======== PROVIDED DATA ========

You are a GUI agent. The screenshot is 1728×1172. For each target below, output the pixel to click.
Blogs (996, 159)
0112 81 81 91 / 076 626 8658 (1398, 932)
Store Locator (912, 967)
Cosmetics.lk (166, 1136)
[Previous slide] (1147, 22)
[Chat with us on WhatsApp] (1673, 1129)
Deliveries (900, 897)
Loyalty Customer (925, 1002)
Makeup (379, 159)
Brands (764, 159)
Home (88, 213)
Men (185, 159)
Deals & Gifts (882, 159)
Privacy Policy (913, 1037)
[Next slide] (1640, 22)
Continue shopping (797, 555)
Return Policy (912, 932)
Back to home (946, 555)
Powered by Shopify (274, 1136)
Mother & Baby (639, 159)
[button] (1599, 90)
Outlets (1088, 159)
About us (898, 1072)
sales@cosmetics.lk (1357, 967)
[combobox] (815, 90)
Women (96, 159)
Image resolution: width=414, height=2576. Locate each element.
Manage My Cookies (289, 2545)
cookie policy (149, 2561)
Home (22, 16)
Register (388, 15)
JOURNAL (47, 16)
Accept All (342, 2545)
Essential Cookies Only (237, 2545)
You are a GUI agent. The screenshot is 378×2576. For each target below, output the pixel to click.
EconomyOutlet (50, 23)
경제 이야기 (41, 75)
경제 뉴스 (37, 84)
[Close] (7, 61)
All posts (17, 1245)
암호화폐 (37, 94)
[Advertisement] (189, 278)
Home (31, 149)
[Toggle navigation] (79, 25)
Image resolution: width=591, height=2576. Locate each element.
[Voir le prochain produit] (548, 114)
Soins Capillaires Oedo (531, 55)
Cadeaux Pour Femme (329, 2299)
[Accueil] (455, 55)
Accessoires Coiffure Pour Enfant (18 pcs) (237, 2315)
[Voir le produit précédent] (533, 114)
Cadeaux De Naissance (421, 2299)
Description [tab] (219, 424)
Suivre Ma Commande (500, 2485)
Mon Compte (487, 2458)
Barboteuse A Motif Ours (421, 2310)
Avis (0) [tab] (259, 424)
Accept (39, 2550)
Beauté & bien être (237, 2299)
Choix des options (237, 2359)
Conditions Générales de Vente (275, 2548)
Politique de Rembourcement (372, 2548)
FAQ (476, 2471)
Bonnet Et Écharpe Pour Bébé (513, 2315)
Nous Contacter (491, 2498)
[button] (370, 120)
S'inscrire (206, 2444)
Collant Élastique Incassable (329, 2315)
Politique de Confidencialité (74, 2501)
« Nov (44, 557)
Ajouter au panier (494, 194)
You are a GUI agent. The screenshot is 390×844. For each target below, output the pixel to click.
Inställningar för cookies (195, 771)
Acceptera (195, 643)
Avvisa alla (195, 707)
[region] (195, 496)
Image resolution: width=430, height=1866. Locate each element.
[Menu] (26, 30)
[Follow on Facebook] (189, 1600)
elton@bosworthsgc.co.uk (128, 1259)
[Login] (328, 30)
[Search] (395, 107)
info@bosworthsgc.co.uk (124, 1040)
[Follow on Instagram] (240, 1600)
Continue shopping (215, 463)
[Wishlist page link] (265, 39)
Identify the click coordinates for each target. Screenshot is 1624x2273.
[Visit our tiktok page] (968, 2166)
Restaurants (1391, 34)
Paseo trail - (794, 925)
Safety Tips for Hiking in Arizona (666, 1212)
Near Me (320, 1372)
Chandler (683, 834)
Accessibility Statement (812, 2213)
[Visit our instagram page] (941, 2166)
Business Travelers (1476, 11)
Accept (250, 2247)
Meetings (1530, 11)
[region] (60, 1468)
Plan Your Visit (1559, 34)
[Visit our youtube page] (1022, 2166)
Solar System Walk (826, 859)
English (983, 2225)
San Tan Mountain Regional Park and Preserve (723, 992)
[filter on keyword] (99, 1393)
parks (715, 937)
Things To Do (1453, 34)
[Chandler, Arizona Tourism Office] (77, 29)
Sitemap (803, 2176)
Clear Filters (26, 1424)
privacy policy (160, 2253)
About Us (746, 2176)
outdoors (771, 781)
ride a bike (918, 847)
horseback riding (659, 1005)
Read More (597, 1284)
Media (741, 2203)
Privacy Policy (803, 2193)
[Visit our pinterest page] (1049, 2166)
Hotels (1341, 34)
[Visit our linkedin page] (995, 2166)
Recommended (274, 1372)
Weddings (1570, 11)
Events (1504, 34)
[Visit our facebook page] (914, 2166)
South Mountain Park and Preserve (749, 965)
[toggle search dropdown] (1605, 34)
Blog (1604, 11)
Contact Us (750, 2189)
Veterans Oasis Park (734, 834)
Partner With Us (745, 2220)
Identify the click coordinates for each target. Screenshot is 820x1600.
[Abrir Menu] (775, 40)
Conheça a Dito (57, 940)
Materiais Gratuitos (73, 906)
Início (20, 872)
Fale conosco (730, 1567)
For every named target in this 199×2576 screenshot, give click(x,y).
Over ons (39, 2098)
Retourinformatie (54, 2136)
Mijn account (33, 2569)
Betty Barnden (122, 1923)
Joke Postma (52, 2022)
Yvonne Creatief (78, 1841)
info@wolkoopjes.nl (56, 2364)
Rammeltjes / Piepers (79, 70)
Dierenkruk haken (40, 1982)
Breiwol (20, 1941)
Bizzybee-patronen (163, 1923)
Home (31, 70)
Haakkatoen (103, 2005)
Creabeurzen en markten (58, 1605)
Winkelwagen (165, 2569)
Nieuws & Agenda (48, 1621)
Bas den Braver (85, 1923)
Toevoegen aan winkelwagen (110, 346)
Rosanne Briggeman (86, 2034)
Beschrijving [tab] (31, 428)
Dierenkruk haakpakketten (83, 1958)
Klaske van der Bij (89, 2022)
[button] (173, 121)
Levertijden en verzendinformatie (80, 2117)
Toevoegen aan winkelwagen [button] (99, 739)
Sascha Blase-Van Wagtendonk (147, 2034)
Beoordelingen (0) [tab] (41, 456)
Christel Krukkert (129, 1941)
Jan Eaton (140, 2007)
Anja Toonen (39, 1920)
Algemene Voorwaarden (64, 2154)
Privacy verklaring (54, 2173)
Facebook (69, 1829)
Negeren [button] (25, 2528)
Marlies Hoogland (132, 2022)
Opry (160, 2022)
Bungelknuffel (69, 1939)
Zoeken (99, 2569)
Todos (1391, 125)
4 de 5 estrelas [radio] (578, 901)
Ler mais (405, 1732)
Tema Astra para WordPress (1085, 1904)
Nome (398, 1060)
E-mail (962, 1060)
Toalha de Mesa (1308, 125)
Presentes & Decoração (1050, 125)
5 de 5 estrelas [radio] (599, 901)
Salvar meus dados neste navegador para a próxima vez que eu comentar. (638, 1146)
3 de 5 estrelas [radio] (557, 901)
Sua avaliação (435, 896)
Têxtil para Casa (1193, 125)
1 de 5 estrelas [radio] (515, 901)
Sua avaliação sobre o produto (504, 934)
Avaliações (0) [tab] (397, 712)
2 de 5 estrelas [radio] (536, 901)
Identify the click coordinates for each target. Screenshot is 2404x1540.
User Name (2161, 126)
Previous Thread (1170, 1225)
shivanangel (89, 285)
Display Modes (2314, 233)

========

Could you return all the data above exactly as it appears?

▶ _OUTPUT OF THE TASK_
You are a GUI agent. The screenshot is 1728×1172. For each target below, output the pixel to click.
Blogs (996, 159)
0112 81 81 91 / 076 626 8658 (1398, 932)
Store Locator (912, 967)
Cosmetics.lk (166, 1136)
[Previous slide] (1147, 22)
[Chat with us on WhatsApp] (1673, 1129)
Deliveries (900, 897)
Loyalty Customer (925, 1002)
Makeup (379, 159)
Brands (764, 159)
Home (88, 213)
Men (185, 159)
Deals & Gifts (882, 159)
Privacy Policy (913, 1037)
[Next slide] (1640, 22)
Continue shopping (797, 555)
Return Policy (912, 932)
Back to home (946, 555)
Powered by Shopify (274, 1136)
Mother & Baby (639, 159)
[button] (1599, 90)
Outlets (1088, 159)
About us (898, 1072)
sales@cosmetics.lk (1357, 967)
[combobox] (815, 90)
Women (96, 159)
Image resolution: width=414, height=2576. Locate each element.
Manage My Cookies (289, 2545)
cookie policy (149, 2561)
Home (22, 16)
Register (388, 15)
JOURNAL (47, 16)
Accept All (342, 2545)
Essential Cookies Only (237, 2545)
You are a GUI agent. The screenshot is 378×2576. For each target below, output the pixel to click.
EconomyOutlet (50, 23)
경제 이야기 (41, 75)
경제 뉴스 (37, 84)
[Close] (7, 61)
All posts (17, 1245)
암호화폐 (37, 94)
[Advertisement] (189, 278)
Home (31, 149)
[Toggle navigation] (79, 25)
Image resolution: width=591, height=2576. Locate each element.
[Voir le prochain produit] (548, 114)
Soins Capillaires Oedo (531, 55)
Cadeaux Pour Femme (329, 2299)
[Accueil] (455, 55)
Accessoires Coiffure Pour Enfant (18 pcs) (237, 2315)
[Voir le produit précédent] (533, 114)
Cadeaux De Naissance (421, 2299)
Description [tab] (219, 424)
Suivre Ma Commande (500, 2485)
Mon Compte (487, 2458)
Barboteuse A Motif Ours (421, 2310)
Avis (0) [tab] (259, 424)
Accept (39, 2550)
Beauté & bien être (237, 2299)
Choix des options (237, 2359)
Conditions Générales de Vente (275, 2548)
Politique de Rembourcement (372, 2548)
FAQ (476, 2471)
Bonnet Et Écharpe Pour Bébé (513, 2315)
Nous Contacter (491, 2498)
[button] (370, 120)
S'inscrire (206, 2444)
Collant Élastique Incassable (329, 2315)
Politique de Confidencialité (74, 2501)
« Nov (44, 557)
Ajouter au panier (494, 194)
You are a GUI agent. The screenshot is 390×844. For each target below, output the pixel to click.
Inställningar för cookies (195, 771)
Acceptera (195, 643)
Avvisa alla (195, 707)
[region] (195, 496)
Image resolution: width=430, height=1866. Locate each element.
[Menu] (26, 30)
[Follow on Facebook] (189, 1600)
elton@bosworthsgc.co.uk (128, 1259)
[Login] (328, 30)
[Search] (395, 107)
info@bosworthsgc.co.uk (124, 1040)
[Follow on Instagram] (240, 1600)
Continue shopping (215, 463)
[Wishlist page link] (265, 39)
Identify the click coordinates for each target. Screenshot is 1624x2273.
[Visit our tiktok page] (968, 2166)
Restaurants (1391, 34)
Paseo trail - (794, 925)
Safety Tips for Hiking in Arizona (666, 1212)
Near Me (320, 1372)
Chandler (683, 834)
Accessibility Statement (812, 2213)
[Visit our instagram page] (941, 2166)
Business Travelers (1476, 11)
Accept (250, 2247)
Meetings (1530, 11)
[region] (60, 1468)
Plan Your Visit (1559, 34)
[Visit our youtube page] (1022, 2166)
Solar System Walk (826, 859)
English (983, 2225)
San Tan Mountain Regional Park and Preserve (723, 992)
[filter on keyword] (99, 1393)
parks (715, 937)
Things To Do (1453, 34)
[Chandler, Arizona Tourism Office] (77, 29)
Sitemap (803, 2176)
Clear Filters (26, 1424)
privacy policy (160, 2253)
About Us (746, 2176)
outdoors (771, 781)
ride a bike (918, 847)
horseback riding (659, 1005)
Read More (597, 1284)
Media (741, 2203)
Privacy Policy (803, 2193)
[Visit our pinterest page] (1049, 2166)
Hotels (1341, 34)
[Visit our linkedin page] (995, 2166)
Recommended (274, 1372)
Weddings (1570, 11)
Events (1504, 34)
[Visit our facebook page] (914, 2166)
South Mountain Park and Preserve (749, 965)
[toggle search dropdown] (1605, 34)
Blog (1604, 11)
Contact Us (750, 2189)
Veterans Oasis Park (734, 834)
Partner With Us (745, 2220)
Identify the click coordinates for each target. Screenshot is 820x1600.
[Abrir Menu] (775, 40)
Conheça a Dito (57, 940)
Materiais Gratuitos (73, 906)
Início (20, 872)
Fale conosco (730, 1567)
For every named target in this 199×2576 screenshot, give click(x,y).
Over ons (39, 2098)
Retourinformatie (54, 2136)
Mijn account (33, 2569)
Betty Barnden (122, 1923)
Joke Postma (52, 2022)
Yvonne Creatief (78, 1841)
info@wolkoopjes.nl (56, 2364)
Rammeltjes / Piepers (79, 70)
Dierenkruk haken (40, 1982)
Breiwol (20, 1941)
Bizzybee-patronen (163, 1923)
Home (31, 70)
Haakkatoen (103, 2005)
Creabeurzen en markten (58, 1605)
Winkelwagen (165, 2569)
Nieuws & Agenda (48, 1621)
Bas den Braver (85, 1923)
Toevoegen aan winkelwagen (110, 346)
Rosanne Briggeman (86, 2034)
Beschrijving [tab] (31, 428)
Dierenkruk haakpakketten (83, 1958)
Klaske van der Bij (89, 2022)
[button] (173, 121)
Levertijden en verzendinformatie (80, 2117)
Toevoegen aan winkelwagen [button] (99, 739)
Sascha Blase-Van Wagtendonk (147, 2034)
Beoordelingen (0) [tab] (41, 456)
Christel Krukkert (129, 1941)
Jan Eaton (140, 2007)
Anja Toonen (39, 1920)
Algemene Voorwaarden (64, 2154)
Privacy verklaring (54, 2173)
Facebook (69, 1829)
Negeren [button] (25, 2528)
Marlies Hoogland (132, 2022)
Opry (160, 2022)
Bungelknuffel (69, 1939)
Zoeken (99, 2569)
Todos (1391, 125)
4 de 5 estrelas [radio] (578, 901)
Ler mais (405, 1732)
Tema Astra para WordPress (1085, 1904)
Nome (398, 1060)
E-mail (962, 1060)
Toalha de Mesa (1308, 125)
Presentes & Decoração (1050, 125)
5 de 5 estrelas [radio] (599, 901)
Salvar meus dados neste navegador para a próxima vez que eu comentar. (638, 1146)
3 de 5 estrelas [radio] (557, 901)
Sua avaliação (435, 896)
Têxtil para Casa (1193, 125)
1 de 5 estrelas [radio] (515, 901)
Sua avaliação sobre o produto (504, 934)
Avaliações (0) [tab] (397, 712)
2 de 5 estrelas [radio] (536, 901)
Identify the click coordinates for each target. Screenshot is 2404x1540.
User Name (2161, 126)
Previous Thread (1170, 1225)
shivanangel (89, 285)
Display Modes (2314, 233)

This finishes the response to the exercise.